TASK REQUIREMENTS:
1. In the stock market glossary, how is market capitalisation calculated?
2. Please pick up the stock market glossary after its last definition and add a few more terms, each defined in the same style.

PAGE EXTRACT:
-- BEGIN --

When you start learning about investing, the language that professional investors use can be daunting and difficult to keep up with. In this short note, we will look at some of the most common phrases for beginners, also look out for the lingo for more advanced investors that will follow!
As we have now learned, investing in the stock market can be an excellent way to build wealth over time. However, getting started can be difficult, especially if you are unfamiliar with the language used by investors and traders. I’ve compiled a list of common stock market terms and definitions below to help you feel more at ease with the terminology.
You’ll be better equipped to make informed investment decisions and navigate the complex world of the stock market if you understand these terms. Let’s get this party started!
Stock – A share in the ownership of a company – for example, if you buy one share in META, you own a small piece of the company and become a small shareholder.
Dividend – A portion of a company’s profits that is paid out to shareholders – once you own the company, the idea is that you grow your wealth, this can be through the price rising, or the company paying you a dividend. Be aware that not all stocks pay dividends.
Market capitalisation – The total value of a company’s outstanding shares of stock – this is an easy calculation, you just need to multiply the share price by the number of shares outstanding, have a look at our stock pages for more on this.

-- END --

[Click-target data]

-- BEGIN --

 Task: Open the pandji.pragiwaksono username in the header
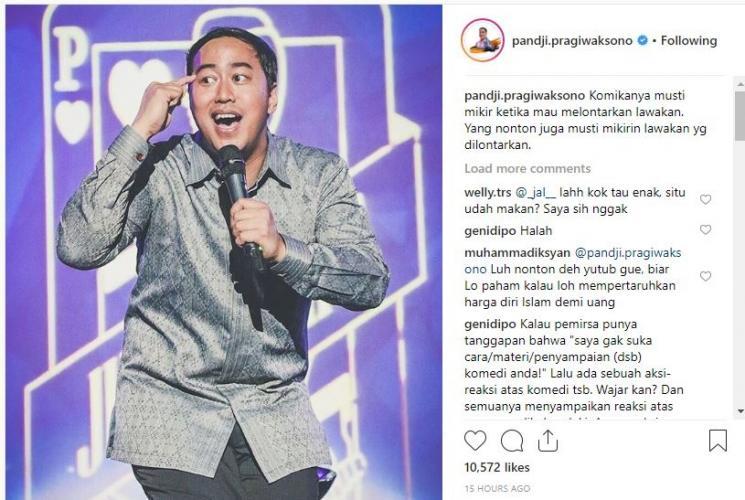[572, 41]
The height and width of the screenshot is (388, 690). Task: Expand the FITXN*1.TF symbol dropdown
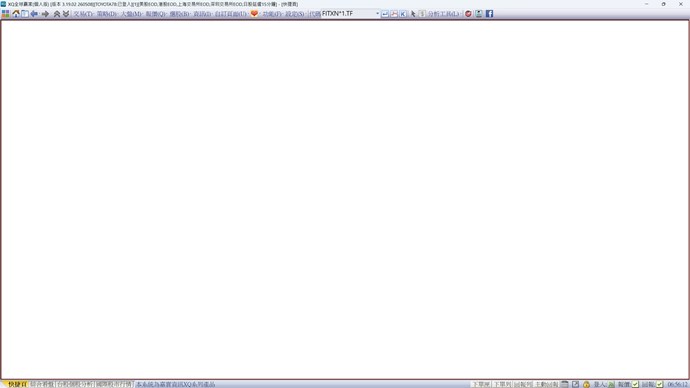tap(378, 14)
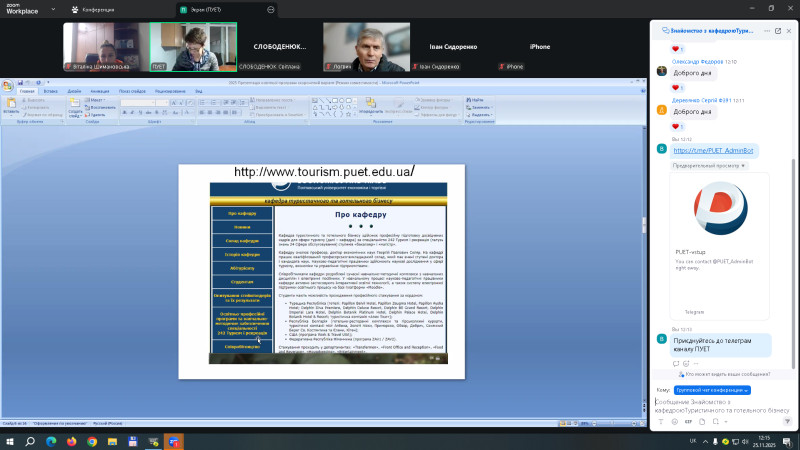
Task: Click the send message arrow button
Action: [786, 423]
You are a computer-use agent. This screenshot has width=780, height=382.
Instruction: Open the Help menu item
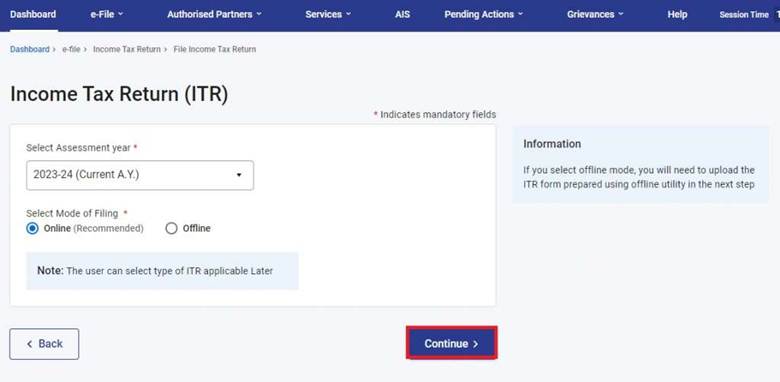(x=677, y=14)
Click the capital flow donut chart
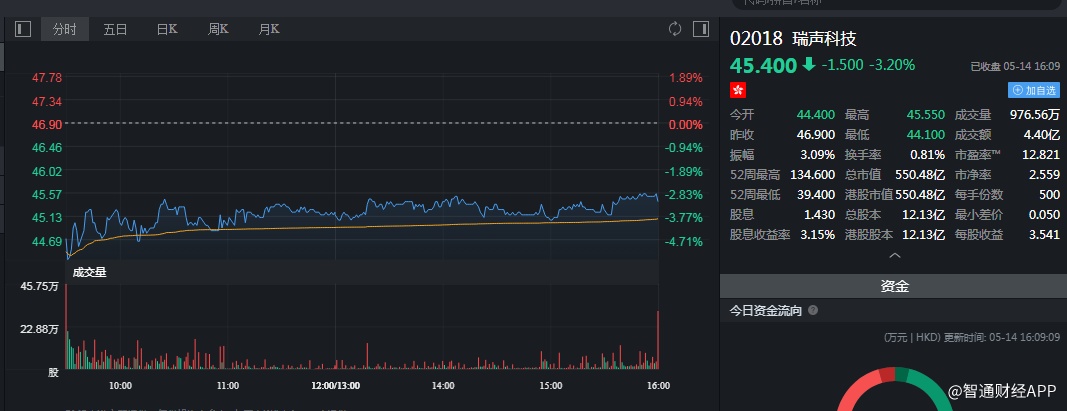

-- END --

TASK-BY-TASK ANSWERS:
1. By multiplying the share price by the number of shares outstanding.

2.
Broker – A person or firm that facilitates the buying and selling of stocks on behalf of investors – brokers can help with buying individual stocks or exchange-traded funds (ETFs).
Exchange – A marketplace where stocks are bought and sold – once you are ready to start investing (after speaking to a professional), you will likely use an exchange to buy and sell.
Index – A measure of the performance of a group of stocks – many exchange-traded funds track an index, for example, the SPDR ETF tracks the S&P 500.
Bear market – A market where stock prices are falling, indicating a widespread pessimism about the economy – when we set up InvestinETFs, we made two logos, one with a bear and one with a bull (which is the next term), we preferred the bear so it’s here to stay for now!
Bull market – A market where stock prices are rising, indicating a widespread optimism about the economy – remember it is easy to make money in bull markets, this is when many people get attracted to profitable mutual funds, that often lose money in bear markets.
Portfolio – A collection of investments, such as stocks, bonds, and mutual funds, held by an individual or institution.
Diversification – The practice of spreading investments across multiple assets to reduce risk – remember that investing in ETFs is a popular way for investors to diversify at low cost.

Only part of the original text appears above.